While surely there is no nicer, kinder, smarter, caring but
misguided man on Capitol Hill than West Virginia’s senior senator, aka the pork
barrel king, Robert C. Byrd, in large measure is responsible for the fact that
West Virginia ranks 49th in per capita income, can boast that
Huntington West Virginia has the poorest health ranking in the country, ranks 51st
of 51 states and territories who have students completing a bachelor’s degree,
ranks 48th
of 50 states where people have achieved a high school diploma.
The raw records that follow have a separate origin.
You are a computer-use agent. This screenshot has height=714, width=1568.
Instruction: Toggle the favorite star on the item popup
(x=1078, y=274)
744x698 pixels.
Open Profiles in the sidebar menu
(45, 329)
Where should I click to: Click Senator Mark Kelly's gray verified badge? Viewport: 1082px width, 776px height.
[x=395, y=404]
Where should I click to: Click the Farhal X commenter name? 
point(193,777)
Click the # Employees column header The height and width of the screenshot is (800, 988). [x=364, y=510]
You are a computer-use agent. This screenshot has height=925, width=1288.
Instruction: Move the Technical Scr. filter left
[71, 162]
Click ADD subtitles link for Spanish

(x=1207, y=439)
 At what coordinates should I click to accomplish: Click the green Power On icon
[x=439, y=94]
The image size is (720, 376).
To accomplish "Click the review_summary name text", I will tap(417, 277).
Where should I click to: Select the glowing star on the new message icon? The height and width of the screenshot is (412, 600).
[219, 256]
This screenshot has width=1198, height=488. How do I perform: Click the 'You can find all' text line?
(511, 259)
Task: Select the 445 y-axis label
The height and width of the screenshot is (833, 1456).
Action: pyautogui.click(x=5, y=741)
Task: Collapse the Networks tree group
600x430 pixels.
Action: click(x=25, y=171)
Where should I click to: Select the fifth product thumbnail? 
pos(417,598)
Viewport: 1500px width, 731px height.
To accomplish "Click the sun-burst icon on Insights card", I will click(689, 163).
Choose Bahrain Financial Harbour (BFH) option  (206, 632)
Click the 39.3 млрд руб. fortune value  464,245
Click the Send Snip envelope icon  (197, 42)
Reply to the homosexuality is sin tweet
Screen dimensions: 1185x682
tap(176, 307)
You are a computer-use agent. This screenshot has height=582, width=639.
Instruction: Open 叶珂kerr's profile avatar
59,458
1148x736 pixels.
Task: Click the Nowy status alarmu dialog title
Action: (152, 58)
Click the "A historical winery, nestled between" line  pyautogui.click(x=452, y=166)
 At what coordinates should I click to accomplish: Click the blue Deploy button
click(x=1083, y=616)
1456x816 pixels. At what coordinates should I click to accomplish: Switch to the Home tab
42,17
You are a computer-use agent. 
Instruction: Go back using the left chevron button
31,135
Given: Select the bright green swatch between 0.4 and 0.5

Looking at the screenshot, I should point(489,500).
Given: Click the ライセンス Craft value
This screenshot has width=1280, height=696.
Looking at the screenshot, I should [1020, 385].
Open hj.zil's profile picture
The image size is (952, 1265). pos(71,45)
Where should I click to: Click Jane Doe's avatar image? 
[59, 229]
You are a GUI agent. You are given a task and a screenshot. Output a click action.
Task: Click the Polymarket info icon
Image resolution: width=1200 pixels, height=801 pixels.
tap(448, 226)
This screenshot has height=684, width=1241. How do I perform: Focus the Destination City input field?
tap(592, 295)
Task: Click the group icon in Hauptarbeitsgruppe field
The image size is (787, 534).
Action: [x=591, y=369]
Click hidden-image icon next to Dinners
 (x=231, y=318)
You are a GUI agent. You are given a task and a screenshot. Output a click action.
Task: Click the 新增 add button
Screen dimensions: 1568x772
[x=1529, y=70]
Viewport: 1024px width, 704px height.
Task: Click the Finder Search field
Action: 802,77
On the other hand, surprisingly, West Virginia is not in the top ten states with the highest unemployment. Through Sept. 12 of this year, the state had taken 86,752 initial claims for benefits, up about 64 percent from the same point last year. Surely, this is not something to be proud of, but West Virginia has always suffered from job shortage.
And that brings
me to the reason why Robert Byrd isn’t necessarily the best thing that ever
happened to West Virginia.
Think coal and
you’ll understand where I’m going. West Virginia is coal country and King Coal
has had no better friend than the esteemed Senator. Coal has barely kept West
Virginia afloat or mountaineers employed at a rate equal to that of the rest of
the country. It has kept the mountain state next to last in per capita income.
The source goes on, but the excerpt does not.